[The Further Adventures of Robinson Crusoe by Daniel Defoe]@TWC D-Link bookThe Further Adventures of Robinson Crusoe CHAPTER V--A GREAT VICTORY 8/11
The three Indian slaves carried them a large quantity of bread, some rice boiled up to cakes and dried in the sun, and three live goats; and they were ordered to go to the side of a hill, where they sat down, ate their provisions very thankfully, and were the most faithful fellows to their words that could be thought of; for, except when they came to beg victuals and directions, they never came out of their bounds; and there they lived when I came to the island and I went to see them.
They had taught them both to plant corn, make bread, breed tame goats, and milk them: they wanted nothing but wives in order for them soon to become a nation.

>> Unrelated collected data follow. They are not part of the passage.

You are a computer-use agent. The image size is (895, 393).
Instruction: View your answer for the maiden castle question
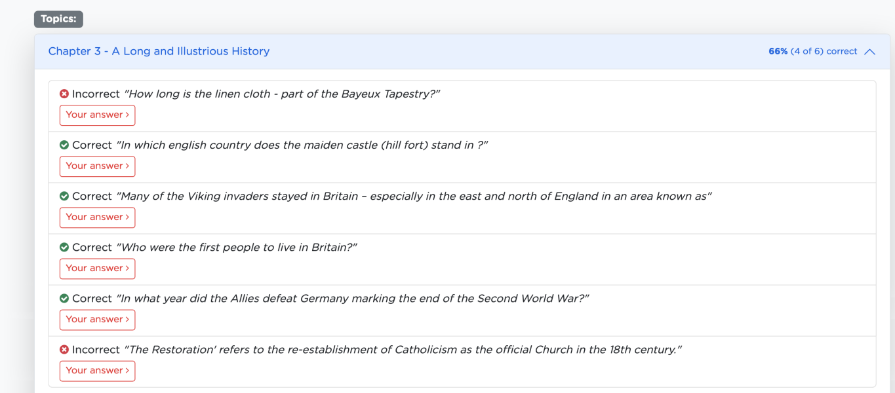(x=97, y=166)
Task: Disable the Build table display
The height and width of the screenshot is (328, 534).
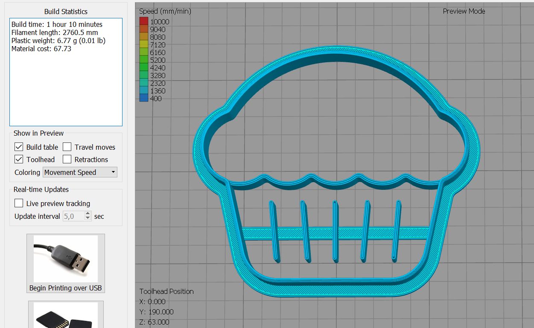Action: pos(18,147)
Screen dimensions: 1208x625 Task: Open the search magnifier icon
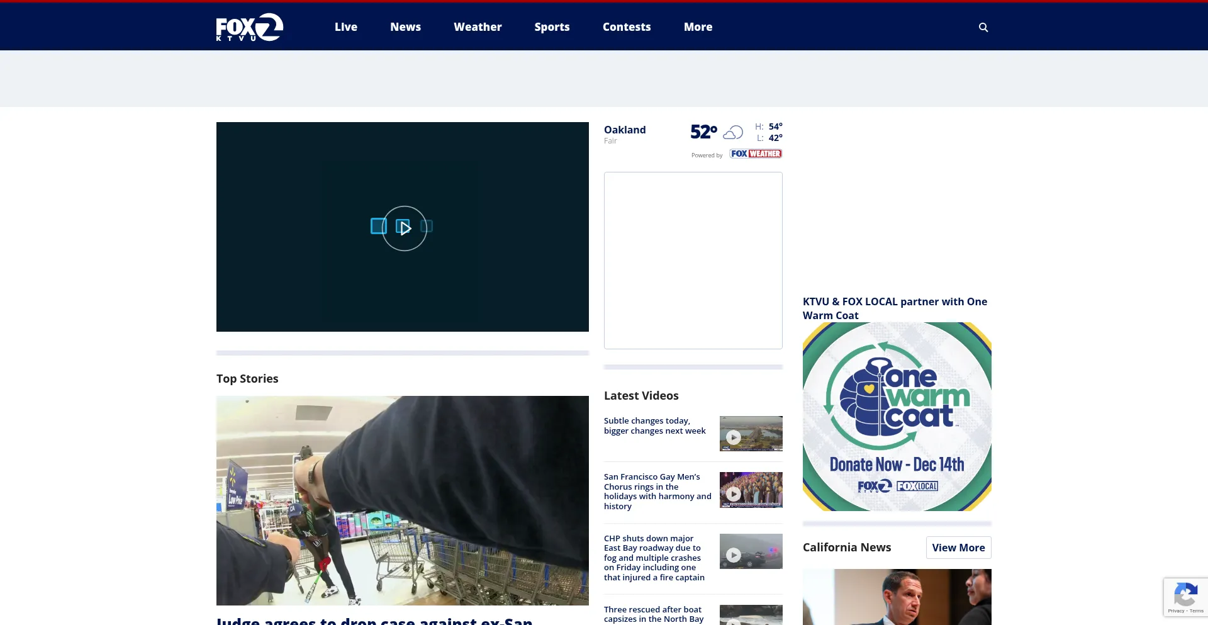pyautogui.click(x=983, y=27)
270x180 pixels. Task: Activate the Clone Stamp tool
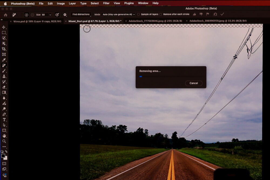tap(4, 76)
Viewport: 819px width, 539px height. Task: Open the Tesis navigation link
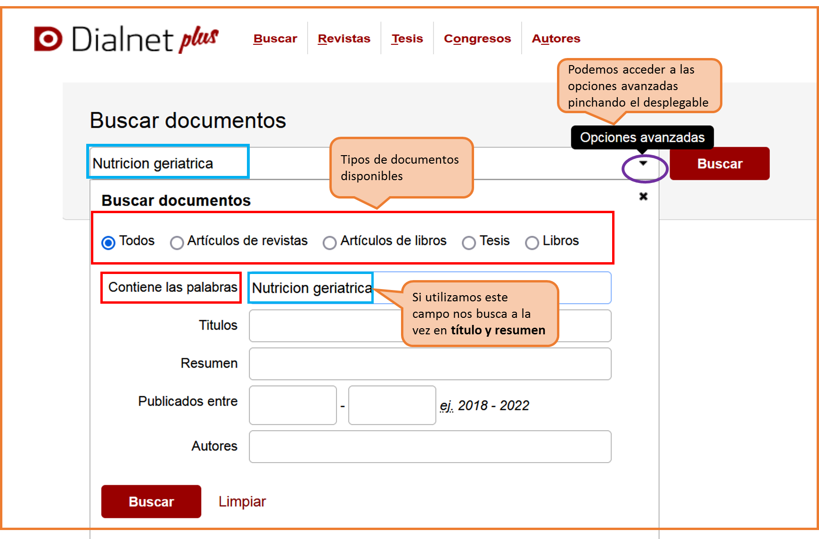click(x=407, y=39)
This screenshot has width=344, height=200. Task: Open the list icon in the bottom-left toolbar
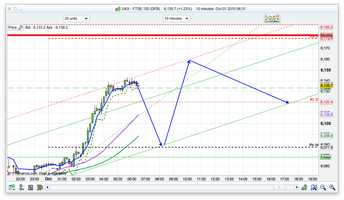(x=31, y=188)
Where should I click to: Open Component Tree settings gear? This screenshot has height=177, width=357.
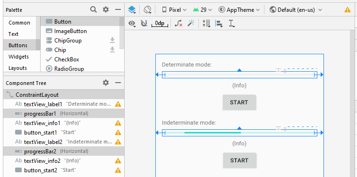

They were confined to a neck of land, surrounded with high rocks behind them, and lying plain towards the sea before them, on the south-east corner of the island.
They had land enough, and it was very good and fruitful; about a mile and a half broad, and three or four miles in length.
Our men taught them to make wooden spades, such as I made for myself, and gave among them twelve hatchets and three or four knives; and there they lived, the most subjected, innocent creatures that ever were heard of. After this the colony enjoyed a perfect tranquillity with respect to the savages, till I came to revisit them, which was about two years after; not but that, now and then, some canoes of savages came on shore for their triumphal, unnatural feasts; but as they were of several nations, and perhaps had never heard of those that came before, or the reason of it, they did not make any search or inquiry after their countrymen; and if they had, it would have been very hard to have found them out. Thus, I think, I have given a full account of all that happened to them till my return, at least that was worth notice.